ANA POMPEU, LUÍSA MARTINS E CAIO SPECHOTO
BRASÍLIA, DF (FOLHAPRESS)
O presidente do STF (Supremo Tribunal Federal), Luiz Edson Fachin, sinalizou ao presidente Lula (PT) a intenção de dar andamento às acusações levantadas nos últimos dias entre ministros e levar os casos da crise envolvendo Alexandre de Moraes e André Mendonça ao plenário da corte.
O chefe do Judiciário demonstrou insatisfação com os meios escolhidos pelos colegas para seguir com as medidas de cada lado e se mostrou disposto a ir em frente com o esclarecimento das condutas e marcar o debate final sobre a crise em sessão plenária.
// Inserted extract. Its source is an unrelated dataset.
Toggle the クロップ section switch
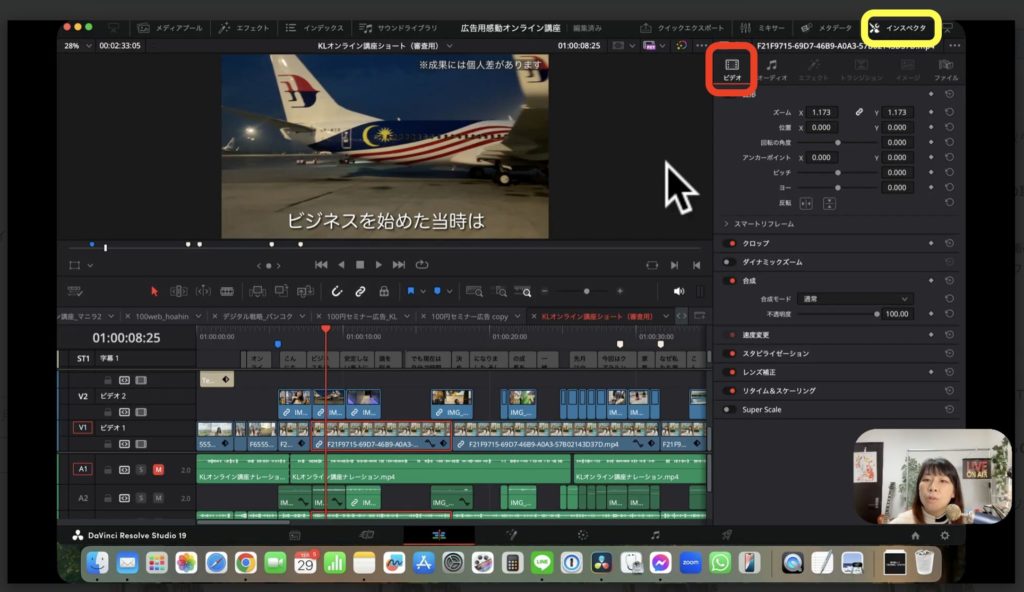Screen dimensions: 1024x592 [x=729, y=244]
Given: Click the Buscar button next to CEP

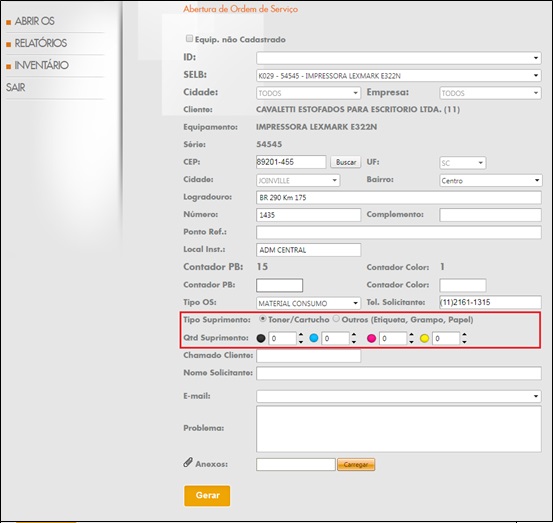Looking at the screenshot, I should click(x=346, y=162).
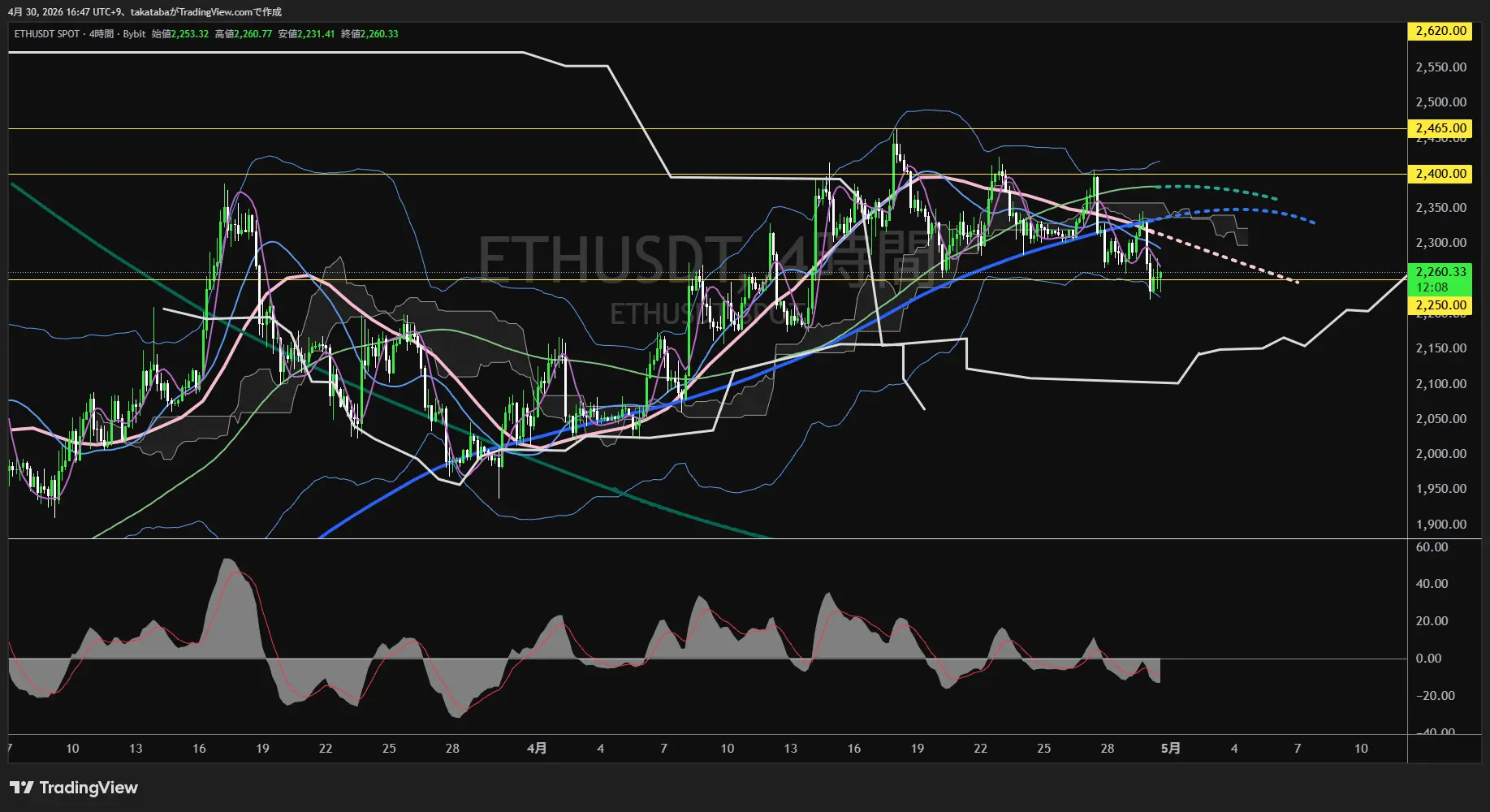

A conversa ocorreu no Palácio do Planalto nesta sexta-feira (4), com as presenças ainda do procurador-geral da República, Paulo Gonet, do presidente do STJ (Superior Tribunal de Justiça), Luis Felipe Salomão, do ministro da Justiça e Segurança Pública, Wellington Lima e Silva, e do advogado-geral da União, Jorge Messias.
Um interlocutor a par do diálogo afirmou ter notado, de início, um clima difícil entre Fachin e Gonet. A leitura foi a de que o PGR já pediu a anulação do relatório da PF que incluiu o nome de Moraes no caso Master, enquanto o presidente do STF tem dito que ainda precisa de informações sobre as circunstâncias e dados levantados.
O grupo esteve reunido antes do início de uma cerimônia de sanção de projetos relacionados ao Judiciário.
Na roda de autoridades, Fachin fez afirmações semelhantes àquelas ditas em seguida, na solenidade. Ele afirmou a Lula e demais presentes que os assuntos são muito sérios e precisam ser tratados com o critério devido.
O presidente do STF disse não pretender deixar de apreciar nenhum dos temas levados a ele, acrescentando que tomará o tempo necessário para isso.
Da mesma forma, Lula também defendeu que respostas sejam dadas e que elas não deixem dúvidas à sociedade sobre as providências tomadas.
A sensação aos demais foi de uma convergência entre Fachin e Lula sobre a necessidade de ação rigorosa e cuidadosa diante da crise estabelecida no STF e os riscos à institucionalidade como um todo.